Elegisch, romantisch

Vor allem bleibt Acht Berge jedoch die Geschichte einer Männerfreundschaft, die soziale Unterschiede und Abstände hinter sich lässt. Bruno ist aus dem kleinen Dorf nahe den Alpen nie herausgekommen, er ist verschlossener als Pietro; der hat sich wiederum bisher vor allem durch seinen Widerstand zu seinem Vater definiert. Ihre Bande wirkt wie ein unzeitgemäßer, ja romantischer Gegenentwurf zur Gegenwart. Beiden Figuren geht es stärker um individuelles Glücksstreben und nicht um etwas so Profanes wie einen Beruf. Die Perspektive der Abkehr von gängigen bürgerlichen Modellen erklärt wohl auch den Erfolg des Romans von Pietro Cognetti, der zum Bestseller wurde.

Vorliegende Angaben:
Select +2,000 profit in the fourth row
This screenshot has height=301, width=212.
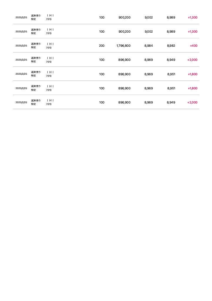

Aufgabe: Setze den Textauszug über Acht Berge bitte im Anschluss an seinen letzten Satz fort.

Antwort:
Kunstvoll aufgeraut

Das belgische Regiepaar hat sich in seiner nuancierten Filmadaption auf die Essenz des Buches konzentriert. Die Bilder sind in Kontrast zur majestätischen Landschaft zwar im klassischen, eng gefassten Academy-Format gehalten, wirken aber dennoch auf kunstvoll aufgeraute Weise stilisiert. Folk-Songs des schwedischen Singer-Songwriters Daniel Norgren sind als weitere Stimmungsverstärker eingesetzt und betonen die Gefühlswelt der Brüderschaft. Kitschig wirkt das nicht, aber etwas ausgesucht.

Acht Freunde schildert die über Kreuz laufenden Lebenswege der Freunde ohne unbotmäßige Hast. Während sich Pietro als Nepal-Reisender von seinen inneren Dämonen befreit und seine Stimme findet, wie es Bruno einmal nennt, steht diesem selbst irgendwann seine eigene Beharrlichkeit im Wege. Borghi und Marinelli sind die zwei größten Stützen des Films: Ihre Charaktere wirken gerade in den stillen Momenten nach. (Dominik Kamalzadeh, 27.12.2022)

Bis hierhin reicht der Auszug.